Bone fracture rate higher in women who use SSRIs to ease menopause symptoms
Women who take selective serotonin reuptake inhibitors (SSRIs) to manage menopausal symptoms may have an increased risk of bone fracture.
SSRIs are a first-line treatment for depression, but have been approved recently by the United States Food and Drug Administration for the treatment of vasomotor menopausal symptoms, including hot flashes and night sweats.
Researchers set out to discover whether the heightened risk of bone fracture found in people with psychiatric disorders who take the medication also applied to women prescribed SSRIs for menopausal symptoms.

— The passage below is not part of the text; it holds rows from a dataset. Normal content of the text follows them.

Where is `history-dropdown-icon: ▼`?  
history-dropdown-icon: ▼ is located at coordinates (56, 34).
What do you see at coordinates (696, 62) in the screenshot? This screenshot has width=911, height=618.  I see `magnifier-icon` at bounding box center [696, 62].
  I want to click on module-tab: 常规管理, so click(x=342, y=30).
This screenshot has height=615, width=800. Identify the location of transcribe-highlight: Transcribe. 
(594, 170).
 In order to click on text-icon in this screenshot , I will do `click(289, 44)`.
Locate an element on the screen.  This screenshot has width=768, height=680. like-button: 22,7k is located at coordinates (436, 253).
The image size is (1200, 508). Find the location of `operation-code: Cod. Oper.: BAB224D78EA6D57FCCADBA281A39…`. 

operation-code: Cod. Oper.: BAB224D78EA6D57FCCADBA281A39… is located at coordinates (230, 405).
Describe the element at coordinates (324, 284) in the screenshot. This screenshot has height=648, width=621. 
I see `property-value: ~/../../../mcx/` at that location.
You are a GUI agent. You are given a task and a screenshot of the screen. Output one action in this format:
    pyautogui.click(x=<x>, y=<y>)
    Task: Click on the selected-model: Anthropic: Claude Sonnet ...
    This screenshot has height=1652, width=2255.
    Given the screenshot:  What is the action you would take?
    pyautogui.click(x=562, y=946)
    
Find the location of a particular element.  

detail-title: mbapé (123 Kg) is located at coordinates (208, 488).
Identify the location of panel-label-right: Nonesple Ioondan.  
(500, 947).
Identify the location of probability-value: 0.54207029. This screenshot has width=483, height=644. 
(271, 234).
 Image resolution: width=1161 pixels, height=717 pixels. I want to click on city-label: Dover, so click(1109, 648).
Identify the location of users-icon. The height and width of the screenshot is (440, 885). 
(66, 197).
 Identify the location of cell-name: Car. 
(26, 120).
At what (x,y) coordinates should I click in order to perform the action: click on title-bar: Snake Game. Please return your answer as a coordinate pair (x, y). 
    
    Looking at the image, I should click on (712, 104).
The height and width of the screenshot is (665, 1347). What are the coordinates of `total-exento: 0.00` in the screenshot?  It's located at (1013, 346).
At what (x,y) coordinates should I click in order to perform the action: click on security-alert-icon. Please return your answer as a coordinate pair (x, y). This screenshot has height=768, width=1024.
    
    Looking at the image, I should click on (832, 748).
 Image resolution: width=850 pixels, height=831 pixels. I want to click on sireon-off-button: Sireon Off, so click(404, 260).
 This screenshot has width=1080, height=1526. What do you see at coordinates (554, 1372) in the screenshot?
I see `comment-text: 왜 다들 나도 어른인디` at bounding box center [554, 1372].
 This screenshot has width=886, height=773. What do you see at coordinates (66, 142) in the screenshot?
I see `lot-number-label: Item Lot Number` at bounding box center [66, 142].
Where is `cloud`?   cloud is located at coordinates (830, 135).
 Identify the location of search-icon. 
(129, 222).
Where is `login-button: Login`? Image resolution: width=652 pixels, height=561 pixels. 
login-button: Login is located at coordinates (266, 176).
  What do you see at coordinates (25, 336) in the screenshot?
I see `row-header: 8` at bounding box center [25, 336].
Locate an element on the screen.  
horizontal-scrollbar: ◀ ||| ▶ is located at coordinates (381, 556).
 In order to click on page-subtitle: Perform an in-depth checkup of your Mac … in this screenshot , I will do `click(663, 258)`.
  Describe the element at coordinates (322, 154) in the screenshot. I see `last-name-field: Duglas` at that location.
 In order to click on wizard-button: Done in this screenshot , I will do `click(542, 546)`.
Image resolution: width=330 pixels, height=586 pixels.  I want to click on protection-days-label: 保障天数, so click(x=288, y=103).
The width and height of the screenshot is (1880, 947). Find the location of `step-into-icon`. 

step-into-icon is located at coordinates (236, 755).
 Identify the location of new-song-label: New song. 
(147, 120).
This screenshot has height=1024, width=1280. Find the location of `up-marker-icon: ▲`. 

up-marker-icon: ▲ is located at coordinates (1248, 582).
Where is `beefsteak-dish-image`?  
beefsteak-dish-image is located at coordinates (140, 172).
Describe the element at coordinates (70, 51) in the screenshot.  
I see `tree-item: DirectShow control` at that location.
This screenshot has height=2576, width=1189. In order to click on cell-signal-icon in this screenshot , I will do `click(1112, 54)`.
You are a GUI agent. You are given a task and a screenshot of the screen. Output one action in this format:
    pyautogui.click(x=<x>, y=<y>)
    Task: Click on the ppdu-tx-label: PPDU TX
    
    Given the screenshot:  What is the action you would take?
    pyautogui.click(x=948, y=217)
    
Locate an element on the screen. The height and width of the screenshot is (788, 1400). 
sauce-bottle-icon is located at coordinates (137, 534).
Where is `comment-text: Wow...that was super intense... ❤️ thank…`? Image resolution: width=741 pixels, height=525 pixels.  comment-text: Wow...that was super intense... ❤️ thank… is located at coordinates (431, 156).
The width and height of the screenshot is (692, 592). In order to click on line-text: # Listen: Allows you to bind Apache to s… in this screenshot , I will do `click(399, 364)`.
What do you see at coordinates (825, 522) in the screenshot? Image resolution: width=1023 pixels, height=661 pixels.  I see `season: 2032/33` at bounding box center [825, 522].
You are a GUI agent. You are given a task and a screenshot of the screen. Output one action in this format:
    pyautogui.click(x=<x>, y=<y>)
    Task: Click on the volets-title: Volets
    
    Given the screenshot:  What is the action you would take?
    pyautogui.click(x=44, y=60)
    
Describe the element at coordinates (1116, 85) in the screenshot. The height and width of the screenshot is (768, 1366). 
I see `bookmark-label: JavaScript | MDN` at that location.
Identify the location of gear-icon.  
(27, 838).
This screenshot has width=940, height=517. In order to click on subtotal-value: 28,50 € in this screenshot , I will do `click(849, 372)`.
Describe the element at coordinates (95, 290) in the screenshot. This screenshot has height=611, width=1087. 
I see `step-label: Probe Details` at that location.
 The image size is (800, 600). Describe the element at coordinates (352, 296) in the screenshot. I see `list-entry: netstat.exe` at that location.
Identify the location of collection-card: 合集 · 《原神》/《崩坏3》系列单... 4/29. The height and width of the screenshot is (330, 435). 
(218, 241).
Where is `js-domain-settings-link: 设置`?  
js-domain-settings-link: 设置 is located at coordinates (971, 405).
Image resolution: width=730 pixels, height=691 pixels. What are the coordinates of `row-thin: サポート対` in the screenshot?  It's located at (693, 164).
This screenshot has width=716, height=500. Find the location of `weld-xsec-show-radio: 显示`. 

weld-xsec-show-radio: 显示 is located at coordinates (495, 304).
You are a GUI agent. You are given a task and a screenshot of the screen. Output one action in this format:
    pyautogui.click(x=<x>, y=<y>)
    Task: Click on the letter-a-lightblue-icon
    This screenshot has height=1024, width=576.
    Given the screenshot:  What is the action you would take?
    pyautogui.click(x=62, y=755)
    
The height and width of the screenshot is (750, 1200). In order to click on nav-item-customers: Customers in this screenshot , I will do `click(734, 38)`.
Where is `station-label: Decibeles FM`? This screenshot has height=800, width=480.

They drew on the PharMetrics Claims Database, which contains detailed information on medical and drug treatment claims in the US, to study 137,031 women with no mental health issues and aged between 40 and 64, who started treatment with SSRIs between 1998 and 2010. They were compared with more than 236,000 women of the same age range who were prescribed H2 antagonists or proton pump inhibitors, typically used to treat indigestion, over the same time period.
The fracture rate among those prescribed SSRIs was 76% higher one year after starting treatment, 73% higher after two years, and 67% higher after five years than it was among those treated with indigestion drugs.
The observational study does not prove cause and effect. Nevertheless, the researchers suggest that shorter duration of treatment might mitigate the cumulative risk of excess fractures.